Stored items:

+++

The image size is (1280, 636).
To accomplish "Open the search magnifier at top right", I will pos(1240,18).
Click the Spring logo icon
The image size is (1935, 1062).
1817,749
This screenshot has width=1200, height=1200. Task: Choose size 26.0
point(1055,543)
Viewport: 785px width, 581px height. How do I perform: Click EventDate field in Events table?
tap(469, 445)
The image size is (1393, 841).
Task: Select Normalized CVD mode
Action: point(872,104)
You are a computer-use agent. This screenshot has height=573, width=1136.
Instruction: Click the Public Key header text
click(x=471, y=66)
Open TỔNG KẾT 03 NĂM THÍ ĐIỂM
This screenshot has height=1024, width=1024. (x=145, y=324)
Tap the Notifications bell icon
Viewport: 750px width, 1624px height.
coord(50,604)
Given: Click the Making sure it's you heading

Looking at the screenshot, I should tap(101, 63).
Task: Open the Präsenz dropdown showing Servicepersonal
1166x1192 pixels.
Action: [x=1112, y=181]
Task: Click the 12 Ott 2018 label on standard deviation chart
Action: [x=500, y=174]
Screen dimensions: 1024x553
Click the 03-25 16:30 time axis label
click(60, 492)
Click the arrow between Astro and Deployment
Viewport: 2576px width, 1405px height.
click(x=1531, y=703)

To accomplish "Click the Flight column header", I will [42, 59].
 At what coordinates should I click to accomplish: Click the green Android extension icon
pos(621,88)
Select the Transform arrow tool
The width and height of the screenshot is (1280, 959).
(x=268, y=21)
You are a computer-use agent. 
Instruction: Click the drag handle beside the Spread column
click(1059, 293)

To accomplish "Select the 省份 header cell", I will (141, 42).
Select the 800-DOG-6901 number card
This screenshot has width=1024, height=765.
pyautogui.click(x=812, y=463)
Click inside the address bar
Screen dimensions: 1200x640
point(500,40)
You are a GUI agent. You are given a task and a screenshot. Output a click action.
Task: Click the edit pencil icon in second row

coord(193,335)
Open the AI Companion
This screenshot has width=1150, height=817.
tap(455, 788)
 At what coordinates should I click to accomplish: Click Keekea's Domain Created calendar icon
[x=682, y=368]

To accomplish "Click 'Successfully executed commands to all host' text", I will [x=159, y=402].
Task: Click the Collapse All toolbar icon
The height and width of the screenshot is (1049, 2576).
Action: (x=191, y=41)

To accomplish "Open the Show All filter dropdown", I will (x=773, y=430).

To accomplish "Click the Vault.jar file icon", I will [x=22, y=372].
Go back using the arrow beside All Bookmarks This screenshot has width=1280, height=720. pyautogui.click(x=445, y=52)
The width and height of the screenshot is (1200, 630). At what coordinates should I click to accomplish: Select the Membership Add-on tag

+++

Your task:
Nothing in the data may change. Give it again in full.

Problem solution:
The image size is (1280, 636).
To accomplish "Open the search magnifier at top right", I will pos(1240,18).
Click the Spring logo icon
The image size is (1935, 1062).
1817,749
This screenshot has width=1200, height=1200. Task: Choose size 26.0
point(1055,543)
Viewport: 785px width, 581px height. How do I perform: Click EventDate field in Events table?
tap(469, 445)
The image size is (1393, 841).
Task: Select Normalized CVD mode
Action: point(872,104)
You are a computer-use agent. This screenshot has height=573, width=1136.
Instruction: Click the Public Key header text
click(x=471, y=66)
Open TỔNG KẾT 03 NĂM THÍ ĐIỂM
This screenshot has height=1024, width=1024. (x=145, y=324)
Tap the Notifications bell icon
Viewport: 750px width, 1624px height.
coord(50,604)
Given: Click the Making sure it's you heading

Looking at the screenshot, I should tap(101, 63).
Task: Open the Präsenz dropdown showing Servicepersonal
1166x1192 pixels.
Action: [x=1112, y=181]
Task: Click the 12 Ott 2018 label on standard deviation chart
Action: [x=500, y=174]
Screen dimensions: 1024x553
Click the 03-25 16:30 time axis label
click(60, 492)
Click the arrow between Astro and Deployment
Viewport: 2576px width, 1405px height.
click(x=1531, y=703)

To accomplish "Click the Flight column header", I will [42, 59].
 At what coordinates should I click to accomplish: Click the green Android extension icon
pos(621,88)
Select the Transform arrow tool
The width and height of the screenshot is (1280, 959).
(x=268, y=21)
You are a computer-use agent. 
Instruction: Click the drag handle beside the Spread column
click(1059, 293)

To accomplish "Select the 省份 header cell", I will (141, 42).
Select the 800-DOG-6901 number card
This screenshot has width=1024, height=765.
pyautogui.click(x=812, y=463)
Click inside the address bar
Screen dimensions: 1200x640
point(500,40)
You are a GUI agent. You are given a task and a screenshot. Output a click action.
Task: Click the edit pencil icon in second row

coord(193,335)
Open the AI Companion
This screenshot has width=1150, height=817.
tap(455, 788)
 At what coordinates should I click to accomplish: Click Keekea's Domain Created calendar icon
[x=682, y=368]

To accomplish "Click 'Successfully executed commands to all host' text", I will [x=159, y=402].
Task: Click the Collapse All toolbar icon
The height and width of the screenshot is (1049, 2576).
Action: (x=191, y=41)

To accomplish "Open the Show All filter dropdown", I will (x=773, y=430).

To accomplish "Click the Vault.jar file icon", I will [x=22, y=372].
Go back using the arrow beside All Bookmarks This screenshot has width=1280, height=720. pyautogui.click(x=445, y=52)
The width and height of the screenshot is (1200, 630). At what coordinates should I click to accomplish: Select the Membership Add-on tag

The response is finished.